**What needs to be done:** Copy the passage of the error-handling text below, from "Skip to content" up to and including "without losing progress.".

----- Selection

Skip to content

Error Handling

Batch jobs process thousands or millions of records. Robust error handling ensures your jobs can recover from failures gracefully without losing progress.

graph TB
    Error[Error Occurs] --> Type{Error Type?}

    Type -->|Data Error| Skip[Skip Strategy<br/>Continue Processing]
    Type -->|Transient Error| Retry[Retry Strategy<br/>Attempt Again]
    Type -->|Fatal Error| Fail[Fail-Fast Strategy<br/>Stop Immediately]

    Skip --> Log[Log Skipped Item]
    Retry --> Backoff[Exponential Backoff]
    Fail --> Rollback[Rollback Transaction]

    Log --> Check{Skip Limit<br/>Reached?}
    Check -->|No| Continue[Continue Job]
    Check -->|Yes| Fail

    Backoff --> RetryCheck{Retry Limit<br/>Reached?}
    RetryCheck -->|No| Retry
    RetryCheck -->|Yes| Fail

    style Skip fill:#10b981,color:#fff
    style Retry fill:#f59e0b,color:#fff
    style Fail fill:#ef4444,color:#fff

Skip Strategy

Best for: Data quality issues, validation failures

  • Skip invalid records
  • Continue processing
  • Log errors for review

Retry Strategy

Best for: Transient failures, network issues

  • Retry failed operations
  • Exponential backoff
  • Limit retry attempts

Fail-Fast Strategy

Best for: Critical errors, data integrity

  • Stop immediately
  • Rollback transaction
  • Preserve data consistency
use spring_batch_rs::core::step::StepBuilder;
use spring_batch_rs::item::csv::CsvItemReaderBuilder;
use spring_batch_rs::BatchError;
use serde::{Deserialize, Serialize};
#[derive(Debug, Deserialize, Serialize)]
struct Transaction {
id: u32,
amount: f64,
account: String,
}
fn build_fault_tolerant_step() -> Step {
let reader = CsvItemReaderBuilder::<Transaction>::new()

----------
----- Raw data

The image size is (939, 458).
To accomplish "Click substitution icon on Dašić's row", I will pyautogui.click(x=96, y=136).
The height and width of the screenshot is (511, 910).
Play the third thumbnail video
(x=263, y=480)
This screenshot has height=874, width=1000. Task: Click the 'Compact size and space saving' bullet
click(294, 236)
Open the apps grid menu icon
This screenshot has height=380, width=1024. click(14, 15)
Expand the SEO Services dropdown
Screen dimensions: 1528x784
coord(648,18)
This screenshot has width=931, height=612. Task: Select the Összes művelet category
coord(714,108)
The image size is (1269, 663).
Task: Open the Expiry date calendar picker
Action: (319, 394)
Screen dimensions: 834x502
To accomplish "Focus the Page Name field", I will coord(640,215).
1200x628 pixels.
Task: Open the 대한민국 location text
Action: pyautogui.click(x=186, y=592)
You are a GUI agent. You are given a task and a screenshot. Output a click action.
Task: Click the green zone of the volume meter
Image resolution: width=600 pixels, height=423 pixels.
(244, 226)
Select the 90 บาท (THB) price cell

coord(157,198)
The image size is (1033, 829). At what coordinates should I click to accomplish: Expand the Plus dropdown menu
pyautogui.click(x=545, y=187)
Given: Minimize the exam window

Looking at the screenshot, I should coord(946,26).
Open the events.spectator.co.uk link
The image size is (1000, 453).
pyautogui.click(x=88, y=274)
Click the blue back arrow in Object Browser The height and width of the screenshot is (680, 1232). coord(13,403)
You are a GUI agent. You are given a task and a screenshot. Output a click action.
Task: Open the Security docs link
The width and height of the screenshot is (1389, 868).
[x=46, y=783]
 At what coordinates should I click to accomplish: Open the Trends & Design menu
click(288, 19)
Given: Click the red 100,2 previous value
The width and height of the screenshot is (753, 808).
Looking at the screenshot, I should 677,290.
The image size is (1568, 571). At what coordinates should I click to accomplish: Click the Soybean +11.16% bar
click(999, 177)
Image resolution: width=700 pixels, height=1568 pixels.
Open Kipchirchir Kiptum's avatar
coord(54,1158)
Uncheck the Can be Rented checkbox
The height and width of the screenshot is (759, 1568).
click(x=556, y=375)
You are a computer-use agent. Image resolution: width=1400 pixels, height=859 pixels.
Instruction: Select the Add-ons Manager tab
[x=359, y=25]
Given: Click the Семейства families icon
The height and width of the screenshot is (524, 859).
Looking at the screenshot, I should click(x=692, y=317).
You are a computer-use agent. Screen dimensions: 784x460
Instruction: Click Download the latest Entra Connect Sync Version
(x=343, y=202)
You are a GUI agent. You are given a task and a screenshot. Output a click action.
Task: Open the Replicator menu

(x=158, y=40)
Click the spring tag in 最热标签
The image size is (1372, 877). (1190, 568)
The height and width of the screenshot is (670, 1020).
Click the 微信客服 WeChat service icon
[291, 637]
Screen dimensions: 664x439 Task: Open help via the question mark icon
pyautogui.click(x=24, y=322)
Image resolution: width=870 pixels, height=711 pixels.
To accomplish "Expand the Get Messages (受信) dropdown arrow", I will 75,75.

----------

**Written response:**
Skip to content

Error Handling

Batch jobs process thousands or millions of records. Robust error handling ensures your jobs can recover from failures gracefully without losing progress.